In a Monday email, Assistant Vice President of Student and Campus Life for Health and Wellbeing Sharon McMullen announced that students would be able to sign up to be vaccinated on campus April 23 — the first day of Cornell’s second set of Wellness Days.
Students who are interested in signing up for the clinic in Bartels Hall, which will be managed by Cayuga Health Systems and Tompkins County Health Department, must be registered as a Cornell student in Tompkins County Health Department’s COVID-19 Vaccine Registry. Students who have previously signed up do not need to do so again.
Selected students will receive an email beginning Tuesday afternoon with an invitation to sign up for an appointment. The University did not indicate how many doses would be available, but 35 percent of the campus population is already fully vaccinated, as of April 18.
The clinic will be administering the Moderna vaccine, which requires two doses. The email encouraged students to remain in Ithaca until May 25 — the day students would be scheduled to receive the second dose — but stated that even if students could not make that commitment, to sign up for the clinic anyway.

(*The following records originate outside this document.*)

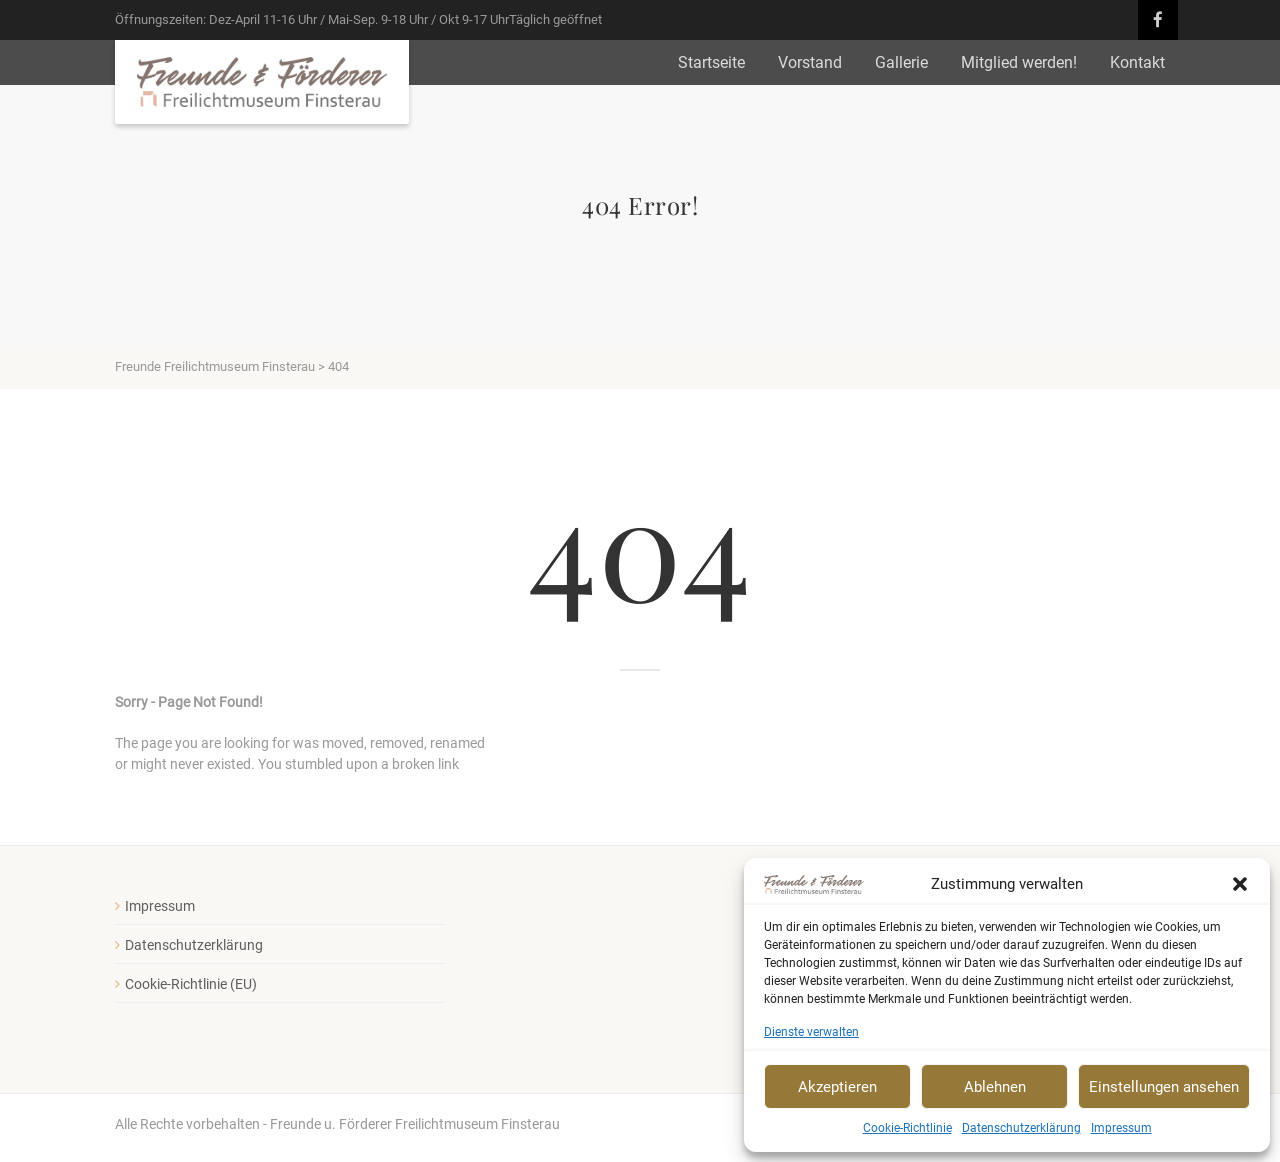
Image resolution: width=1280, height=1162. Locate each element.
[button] (1240, 884)
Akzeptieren (837, 1087)
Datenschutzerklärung (1021, 1128)
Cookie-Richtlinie (907, 1128)
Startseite (711, 62)
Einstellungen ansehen (1164, 1087)
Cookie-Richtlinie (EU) (191, 984)
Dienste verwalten (811, 1032)
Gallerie (901, 62)
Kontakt (1137, 62)
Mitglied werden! (1019, 62)
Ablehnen (995, 1087)
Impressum (1121, 1128)
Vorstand (810, 62)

“If your schedule requires you to be outside of Tompkins County by May 25, you may still want to consider taking advantage of this opportunity to receive a first dose, as state and federal officials anticipate being able to ensure vaccine availability across the county by the end of May,” the email read.
Cornell joins Duke University, the University of Pennsylvania and Northwestern University to vaccinate its students on campus, after it announced on April 2 that it would require all students to be vaccinated in the fall semester.

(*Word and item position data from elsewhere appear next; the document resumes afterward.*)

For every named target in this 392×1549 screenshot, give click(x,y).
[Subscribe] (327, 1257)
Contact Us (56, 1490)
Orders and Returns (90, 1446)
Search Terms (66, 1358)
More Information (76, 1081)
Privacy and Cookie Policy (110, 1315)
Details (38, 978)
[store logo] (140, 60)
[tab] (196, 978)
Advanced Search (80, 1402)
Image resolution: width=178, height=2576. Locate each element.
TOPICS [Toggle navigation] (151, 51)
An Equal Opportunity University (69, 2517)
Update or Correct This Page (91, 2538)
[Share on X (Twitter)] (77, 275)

The April 23 clinic is the first to administer vaccines on campus, and follows the University’s “College Student Vaccination Day” that was canceled after the Centers for Disease Control and Prevention and the Food and Drug Administration paused the distribution of the Johnson & Johnson vaccine — which was supposed to be administered at the event.
While the Johnson & Johnson vaccine is still being investigated for potential ties to concerning blood clots, the Moderna and Pfizer vaccines have not been associated with this side effect.